I’ve always loathed the either-or, true-false question that students are often frustrated with. That, however, is the kind of question I faced as a 14-year-old on a father-daughter whitewater-rafting trip through the Grand Canyon.
During the bus ride that brought my father and I to the launch point, we watched a video about the triumphs of whitewater-rafting pioneers as well as the woe in environmentalists’ inability to save Grand Canyon’s sister Glen Canyon from being dammed. The film’s before-and-after footage depicting the disappearance of Glen Canyon’s wispy hues toyed with my emotions, and I couldn’t imagine anything but the pristine canyon safeguarded from human profligacy. Nonetheless, a few hours later while the Colorado River licked the shore of our campsite, my father had the nerve to say he also would have dammed Glen Canyon since it provided people with water and hydropower. My anger at him waned after I realized that it was really directed towards the either-or extremes of the question at hand—leave the canyon entirely alone, or drown the ecosystem to meet human needs. Was there no middle ground?
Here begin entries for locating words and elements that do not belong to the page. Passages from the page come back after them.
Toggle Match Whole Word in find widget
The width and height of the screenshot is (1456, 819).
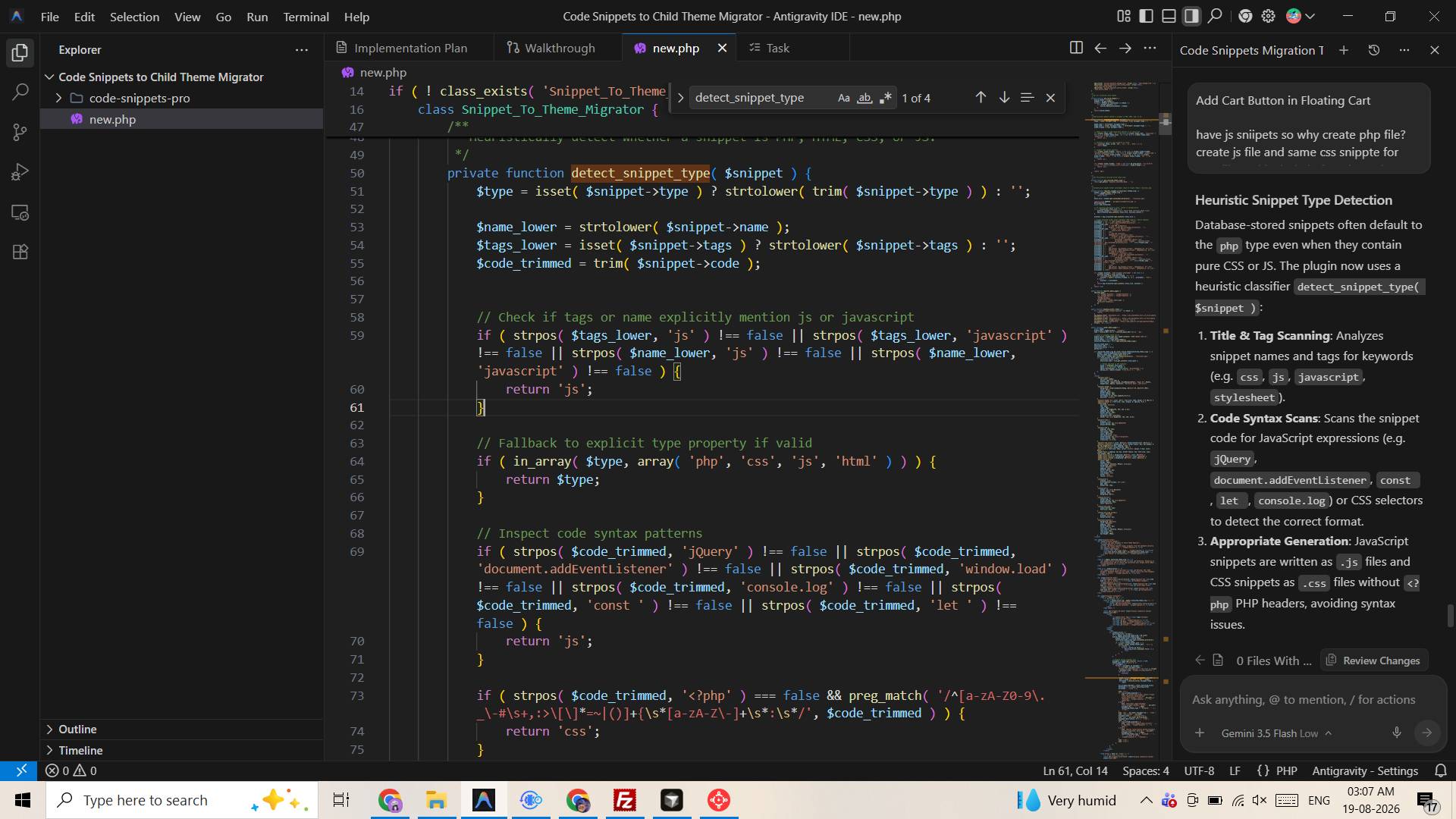[864, 98]
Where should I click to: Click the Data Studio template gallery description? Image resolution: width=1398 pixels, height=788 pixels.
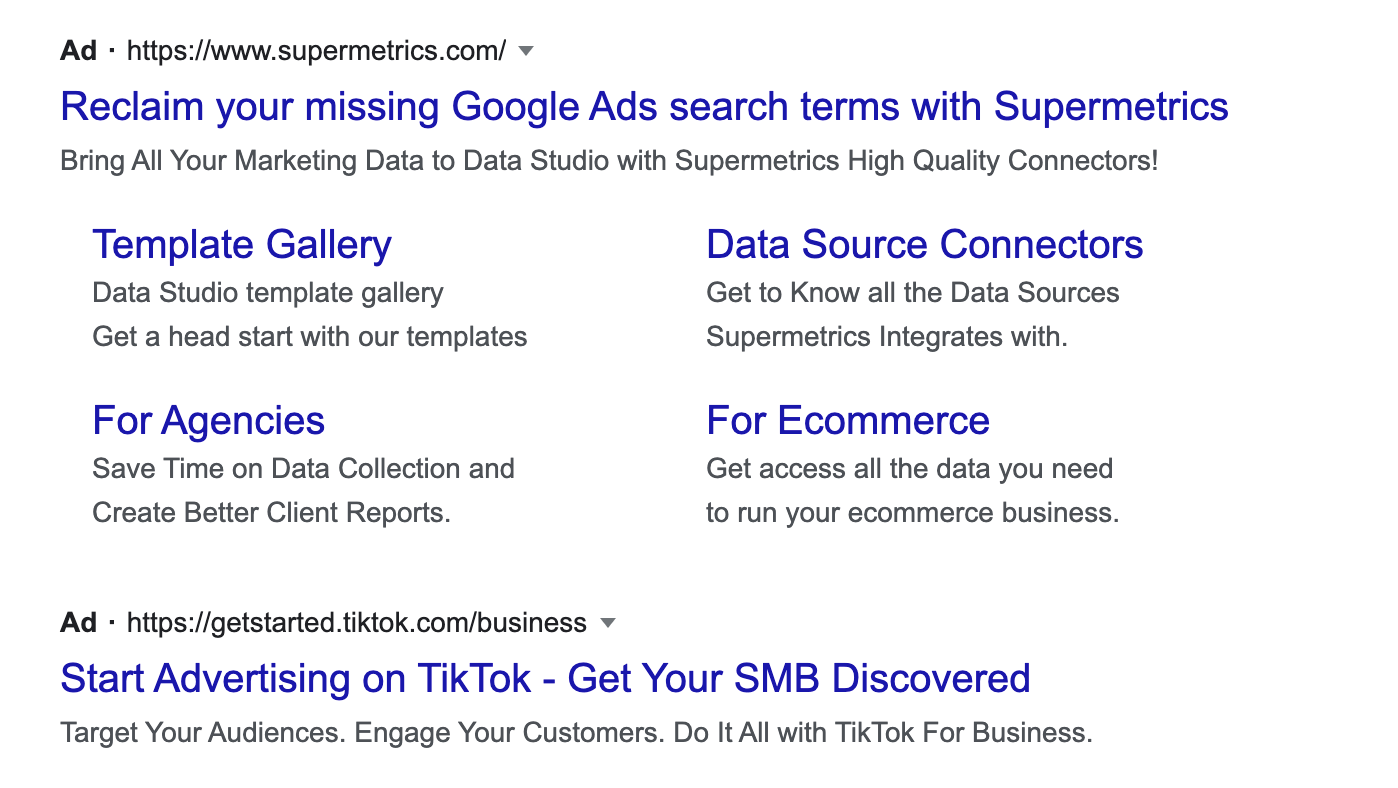(x=267, y=292)
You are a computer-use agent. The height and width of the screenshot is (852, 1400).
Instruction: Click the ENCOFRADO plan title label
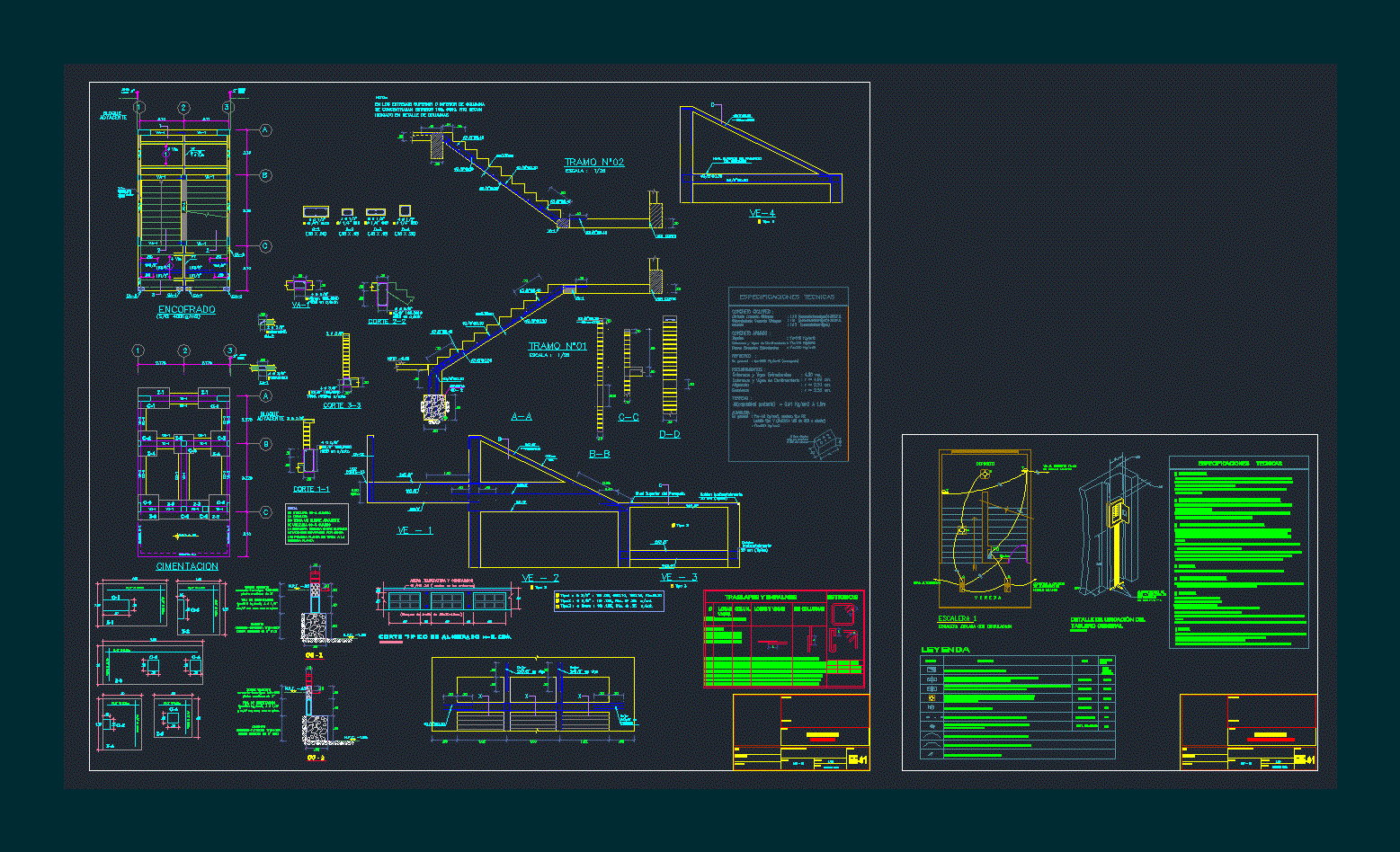click(187, 310)
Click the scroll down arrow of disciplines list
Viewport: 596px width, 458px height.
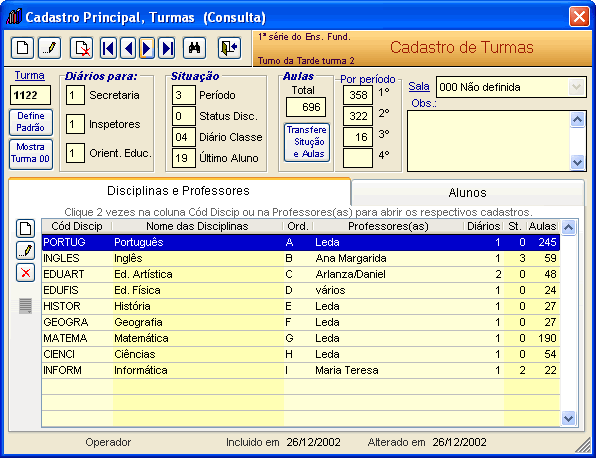pyautogui.click(x=569, y=418)
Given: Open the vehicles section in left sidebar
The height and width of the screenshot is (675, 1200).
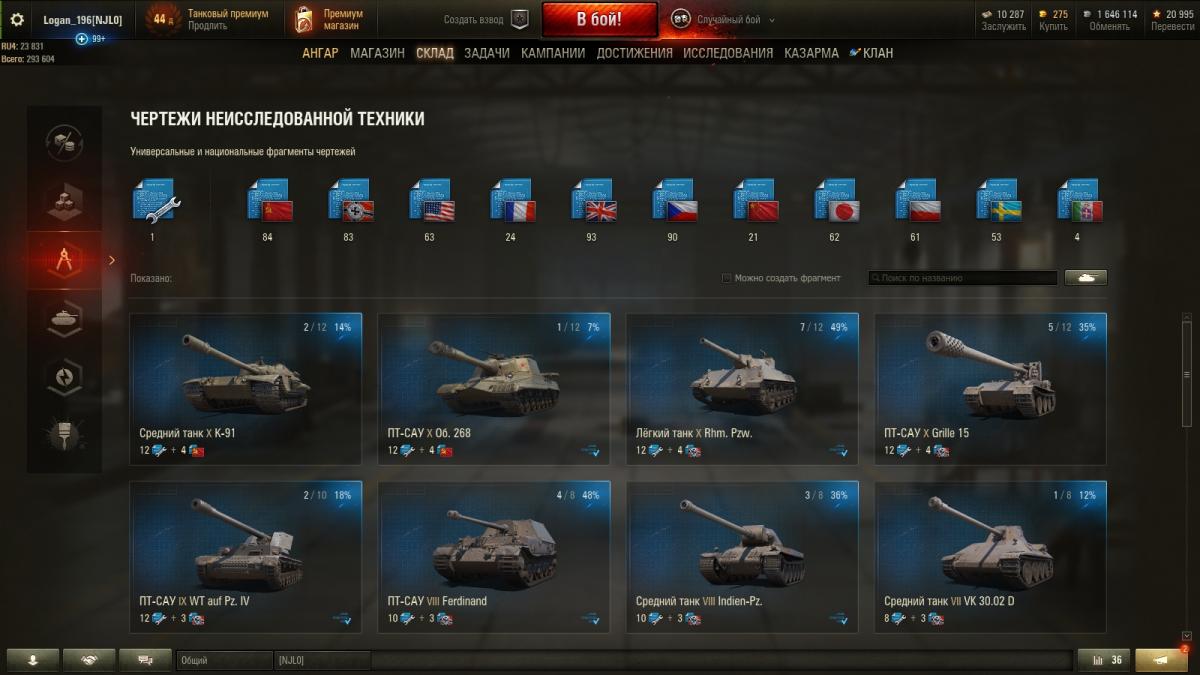Looking at the screenshot, I should [x=64, y=318].
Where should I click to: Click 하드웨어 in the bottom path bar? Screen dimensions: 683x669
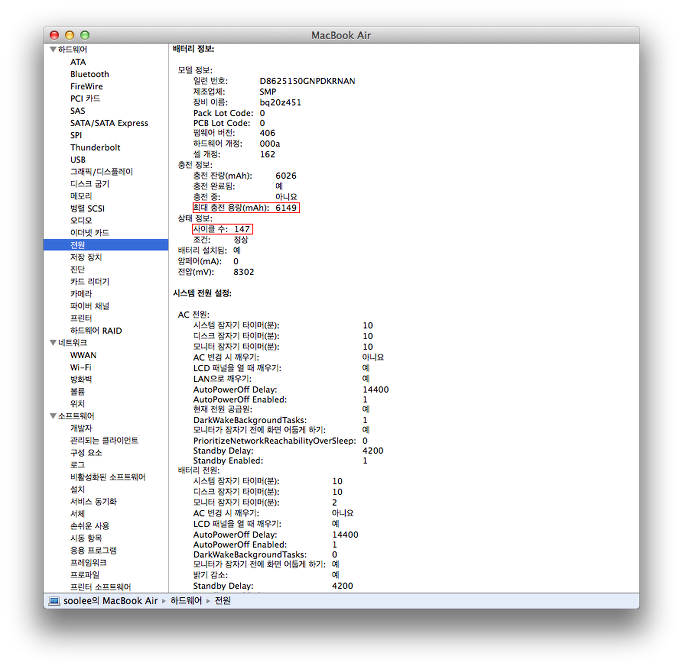186,601
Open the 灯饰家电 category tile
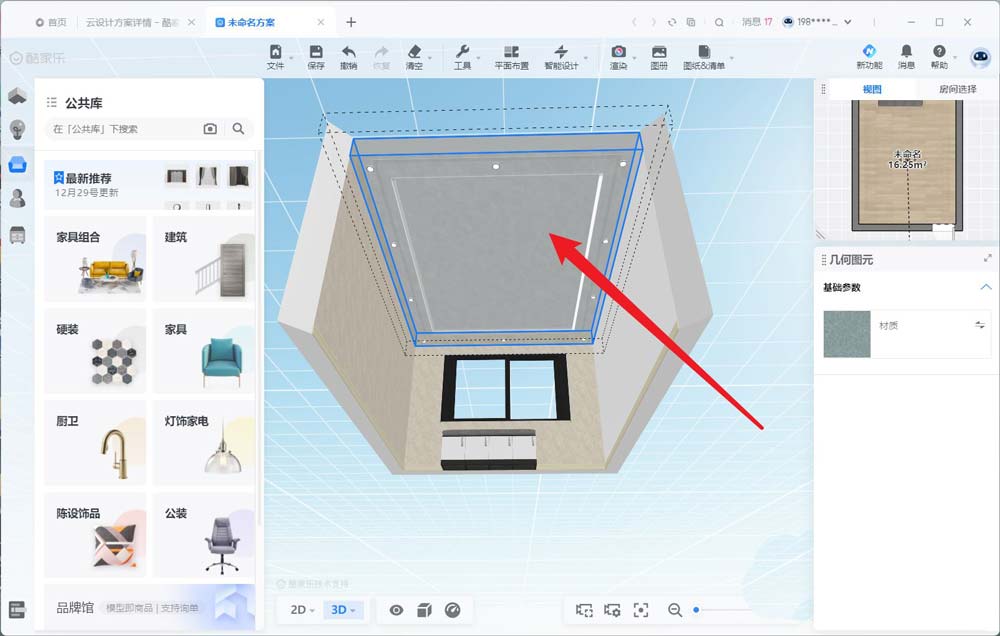Screen dimensions: 1000x636 (x=204, y=442)
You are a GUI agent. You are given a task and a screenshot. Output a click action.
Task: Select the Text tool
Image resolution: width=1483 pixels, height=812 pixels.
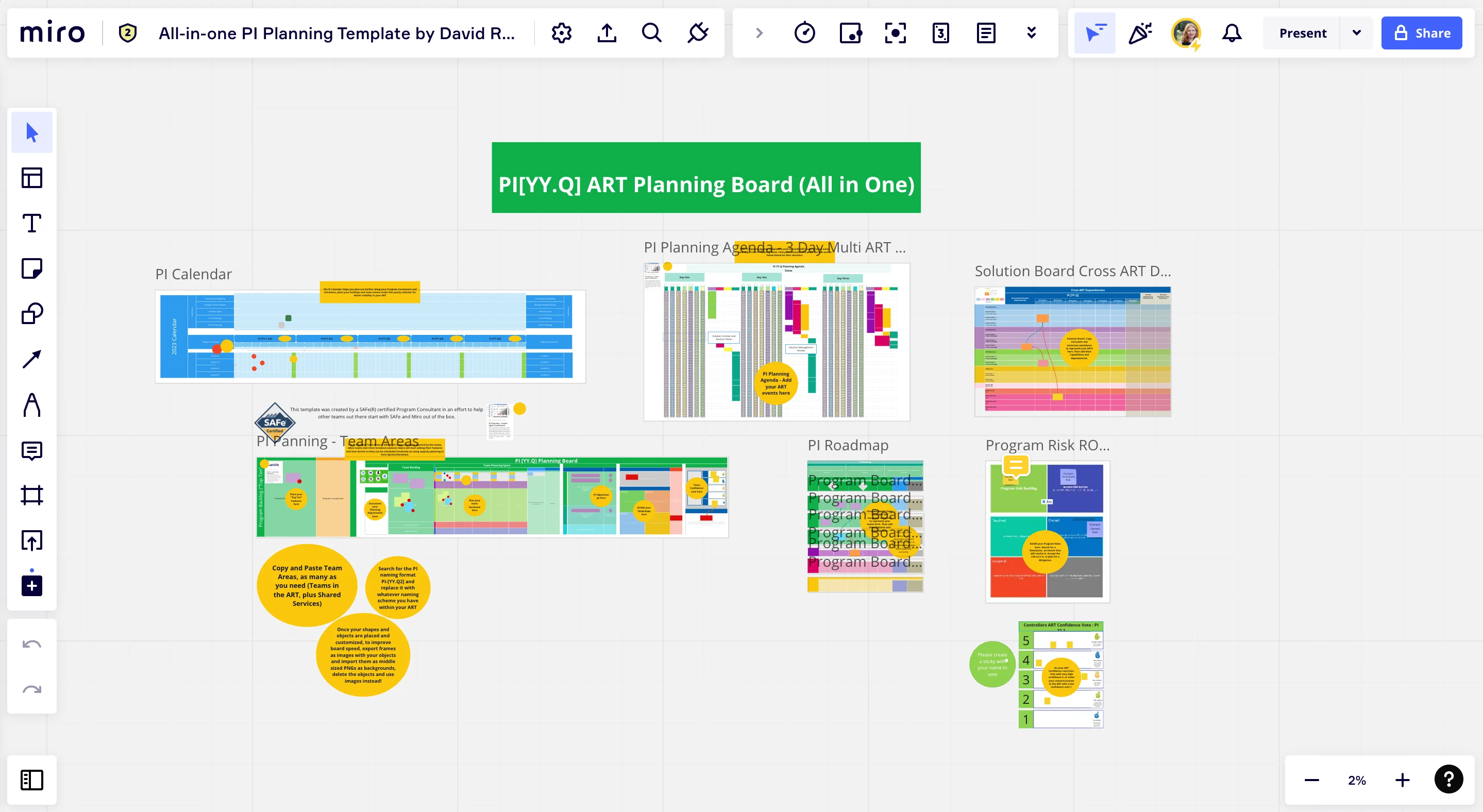pyautogui.click(x=31, y=223)
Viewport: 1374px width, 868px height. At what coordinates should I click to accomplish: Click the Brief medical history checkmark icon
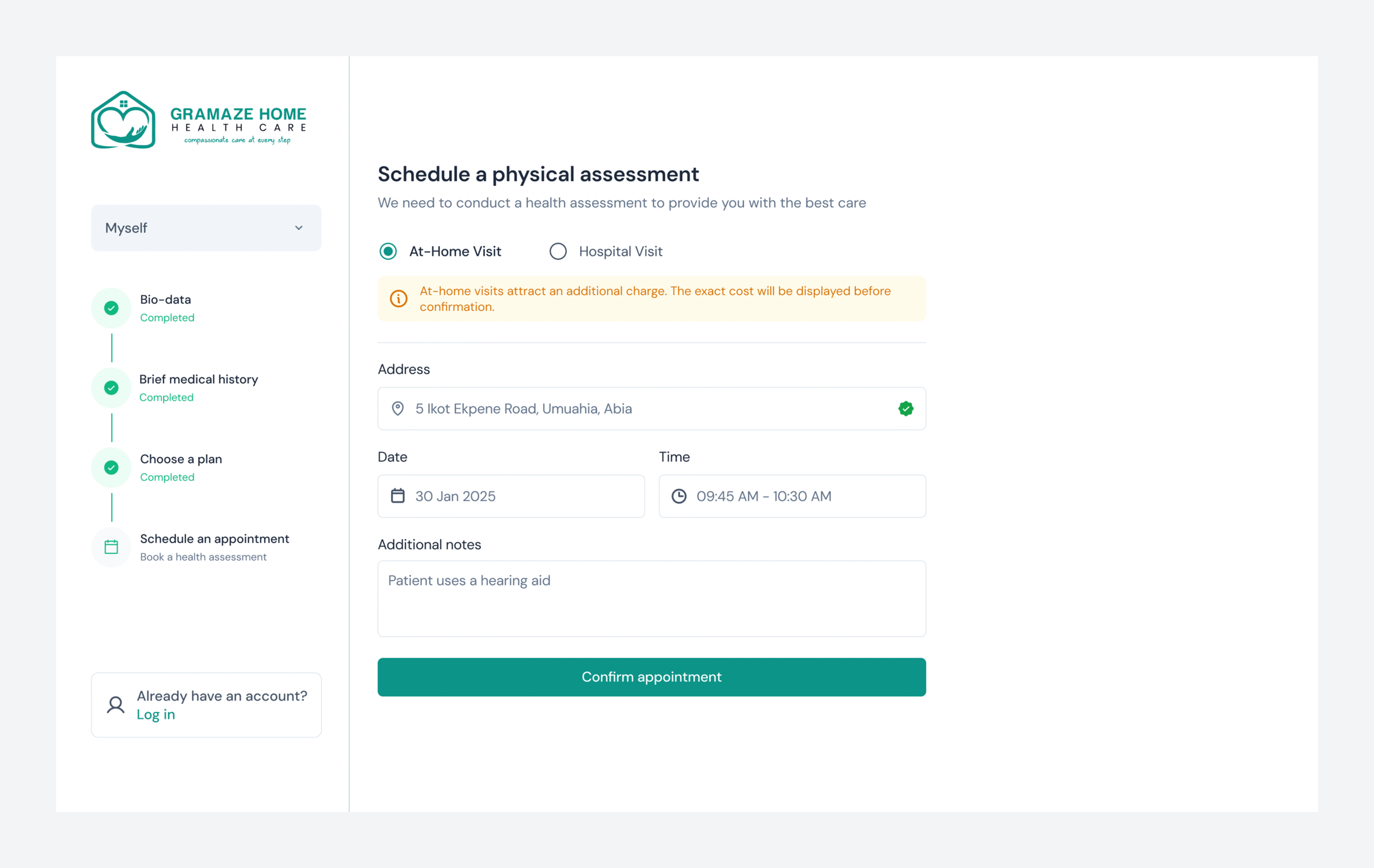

This polarized question is inherent in the contemporary “hotspots strategy” for protecting organismal biodiversity, valued for medicinal opportunity, food and material provision, and protection from natural disaster. The policy, crafted by Norman Myers of the University of Oxford in 1988, funnels funding into “hotspots,” threatened regions that harbor high species “richness,” or large plant diversity. Today, Conservation International (CI) embraces 34 hotspots home to 50% of world plant species, hoping to protect them by establishing national parks and prohibiting human use and settlement.
CI’s track record has not been so hot, however. By cordoning off these areas, the policy pits humans’ wellbeing against nature’s. In fact, this tension is exacerbated by the fact that the 34 hotspots are also home to some of the most impoverished human populations in places like Burundi, Sierra Leone, and Somalia. Increasingly, with millions of already destitute people now estranged from their homes and income, governments have had to make some tough choices. For instance, in 2005 Kenya’s president Mwai Kibaki returned Amboseli National Park to its original Maasi inhabitants, a reflection of burgeoning discontent.
With more aid from the international community, the picture doesn’t get any better. When revealed in 2007, Ecuador’s ITT-Initiative to safeguard Amazonian rainforest from oil extraction was hailed by environmentalists as “unprecedented.” Ecuadorian President Correa promised protection and no drilling in parts of the Yasuni National Park hotspot on the condition that international donors would reimburse half of lost oil revenue. When the money failed to materialize this past August, however, Correa abandoned the initiative, opening the park up to the petroleum industry.
In addition to this notion of a vacillating pendulum incapable of finding a middle ground, the hotspots strategy is riddled with a spectrum of logistical concerns. For instance, the system exhibits a mismatch between species richness and endemism. A 2013 study analyzing the effectiveness of the hotspots approach and its species richness benchmark in the Southern Central Andes of Argentina discovered that only 19% of endemic species had half of their range protected. This was due to safeguarding the highest plant diversity regions in humid forests with little endemism while largely disregarding the less rich but highly endemic arid regions.
This incongruity causes the hotspots paradigm to neglect the world’s largest tropical desert, the Sahara. The locale’s low species richness renders it insignificant by hotspots standards; though the Sahara covers half of Africa’s landmass, it received only 12% of Global Environment Facility funding to Africa from 1991-2009. The result is that 12 of 14 large vertebrates endemic to the Sahara are considered by the IUCN Red List to be either extinct or in danger of extinction—a drastic blow to insight scientists can gleam about genetic bases to water stress and extreme temperatures.
Thus, what we need to both circumvent such shortcomings and create a middle ground in conservation is a shift in paradigm away from biodiversity hotspots. In order to augment public salience for conservation, we must emphasize ecosystems whose degradation affects human wellbeing—whether that includes such services as water filtration and climate regulation or food provision and inspiration, an “ecosystems services” approach championed by chief scientist at the Nature Conservancy Peter Kareiva. The answer thus lies not in alienating humans from the environment, but rather in establishing them as stakeholders in their communities. Sustainable use programs on a local level entailing reforestation, ecotourism, and even market-based approaches like transferable fish quotas can go a long way in transforming the otherwise either-or conservation question into a multi-faceted approach.